Heather Bellamy spoke with Psychotherapist Peter Mockford to find out how abandonment can affect relationships and how to deal with it.
Many of us have experienced some form of abandonment. Whether it's parents divorcing, a spouse leaving, the death of a loved one, or a friend dropping us, abandonment can leave emotional scars.
Do you now fear abandonment or is it affecting your current relationships, or your mental and emotional health? Heather Bellamy spoke with Psychotherapist Peter Mockford about how a fear of abandonment can affect day to day life and the principles to apply to overcome it.
Heather: What are some of the consequences to our emotional mental health if we have been abandoned?
Peter: First of all we've all been abandoned. The reality is when I was pushed out of the womb, which was nice, warm and comfortable, I experienced abandonment at the very earliest age. I suddenly landed in this world that was probably cold and hostile. The truth is we've all experienced abandonment and we all have routes of abandonment in ourselves one way or another. Some have huge wounds of abandonment though, because they've not been cared for properly when they were very young and even later in life. When you have that, an absolute terror of abandonment gets hard-wired into your system.
Abandonment is one of the worse things when you're young, because if you're abandoned, the great fear that underlies it is that you're going to die. This is because you're totally dependent upon your care giver, your mother or your father, to look after you.

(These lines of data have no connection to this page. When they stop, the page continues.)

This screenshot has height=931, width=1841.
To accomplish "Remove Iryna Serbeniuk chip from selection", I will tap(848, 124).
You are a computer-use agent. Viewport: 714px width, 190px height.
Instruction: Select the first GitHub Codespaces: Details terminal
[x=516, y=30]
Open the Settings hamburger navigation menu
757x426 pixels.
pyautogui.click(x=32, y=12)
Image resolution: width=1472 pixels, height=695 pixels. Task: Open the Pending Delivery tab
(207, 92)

The terror of abandonment is huge and depending on what our early life is like, that terror is mitigated and held by the mother, if she is the main care giver. That security is then absorbed by the child because he or she can see that mum's holding that fear and that's okay. The problem comes when mother doesn't do that, because then the fear of abandonment is left to run riot and that can have a dramatic impact.

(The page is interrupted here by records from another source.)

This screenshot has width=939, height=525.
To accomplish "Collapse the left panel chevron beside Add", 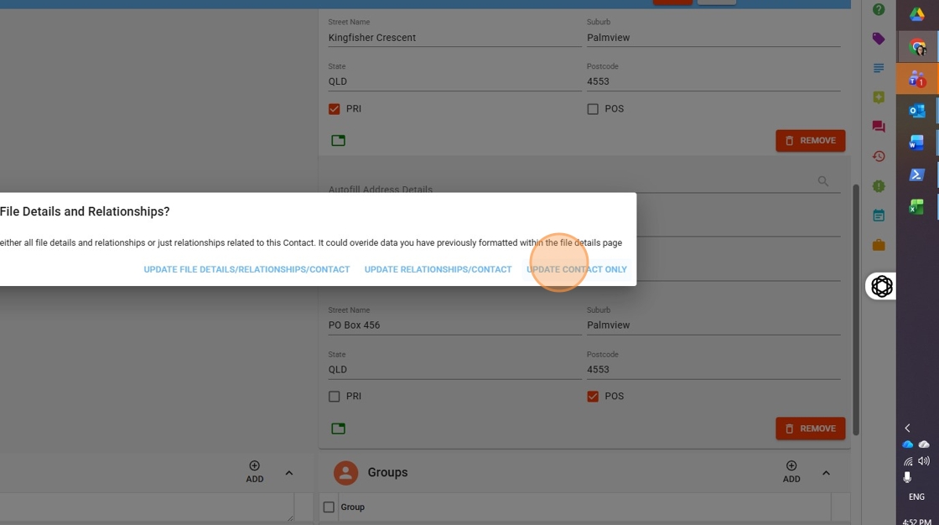I will pos(289,473).
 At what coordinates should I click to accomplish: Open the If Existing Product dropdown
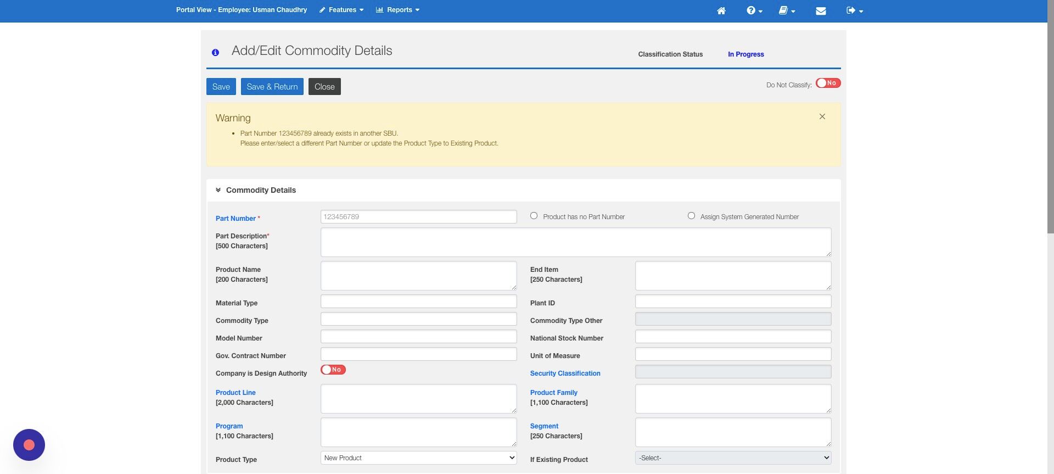point(733,458)
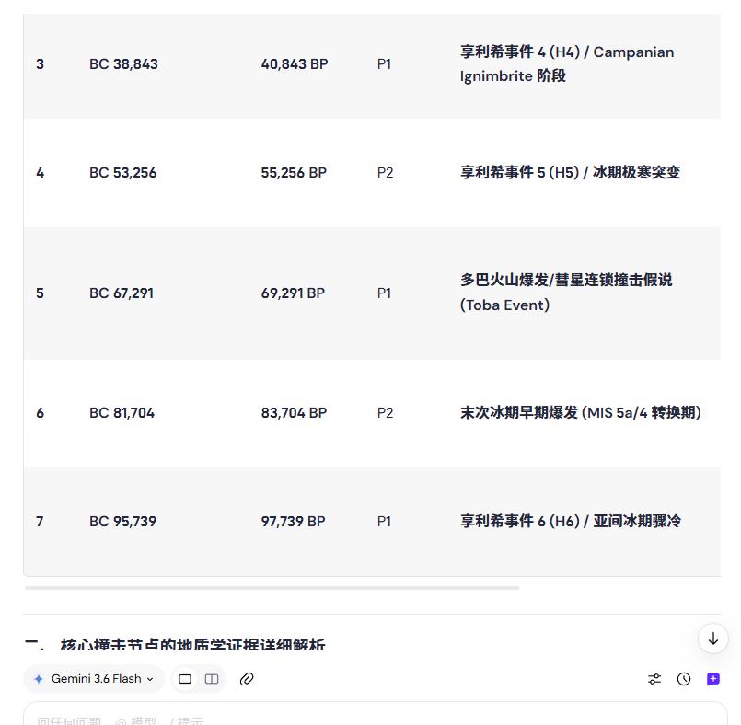This screenshot has height=725, width=741.
Task: Jump to bottom with the down-arrow button
Action: 713,639
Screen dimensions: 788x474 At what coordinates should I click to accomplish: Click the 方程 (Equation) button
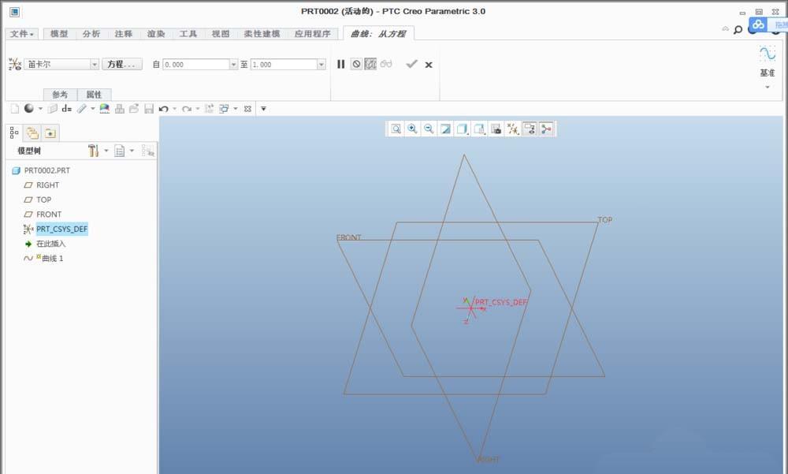121,64
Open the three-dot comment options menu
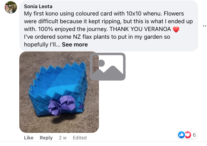 (x=205, y=26)
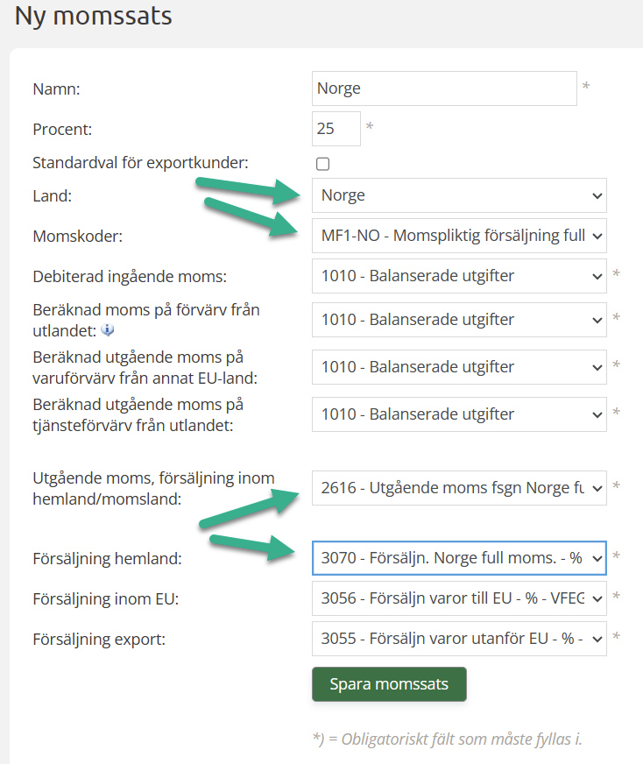Open the tjänsteförvärv från utlandet account dropdown
The height and width of the screenshot is (764, 643).
pyautogui.click(x=458, y=414)
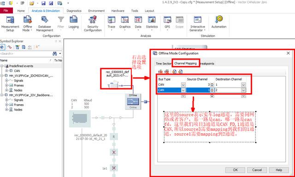The height and width of the screenshot is (177, 295).
Task: Confirm with the OK button
Action: point(235,170)
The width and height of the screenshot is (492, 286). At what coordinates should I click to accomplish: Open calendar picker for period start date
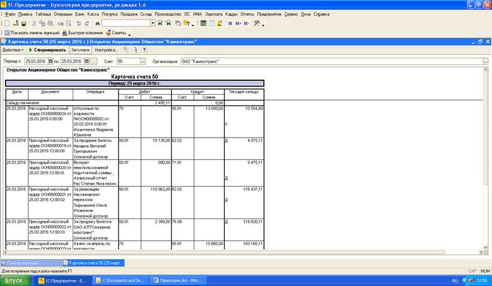52,61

Heather: What would some of the symptoms or consequences look like?
Peter: For somebody who is terrified of abandonment, they would be very clingy. They will always be the kind of person who tries to make it right for other people, so the environment is safe. They would put a lot of energy in to try and make it okay and not think much about themselves, because they are so busy trying to make it safe.
Heather: Do different people have different thresholds for abandonment of what would affect them?
Peter: We all have different degrees. It all depends on our upbringing and on our later lives. Some people, the fortunate few, don't really have a fear of abandonment. They've had very secure upbringings and into later life. However often people will experience and have had different degrees of abandonment that can be easily triggered.
Heather: If you have had that secure upbringing, but encounter abandonment when you're an adult, will abandonment always have a consequence in how it affects you?
Peter: Abandonment always has consequences. The difficulty if somebody has undergone a lot of abandonment when they were young, is that it triggers that trauma. So if you lose someone in later life like a spouse, then the risk is that it will trigger that deeper sense of abandonment. That trauma then replays. If somebody has processed the abandonment, due to good parenting, then they will still feel the pain of the abandonment and loss. However, because it doesn't trigger the depth of trauma, they will process it much more quickly and it will cause much less anxiety and fear.
Heather: Can you struggle with the fear of abandonment if you have never been abandoned, but your parents were? Can they pass on that fear of abandonment, even if they have not left you?
Peter: The answer is yes. There was a bit of research done recently that was publicised on the BBC. It stated that trauma, and abandonment counts as trauma, can be passed down genetically.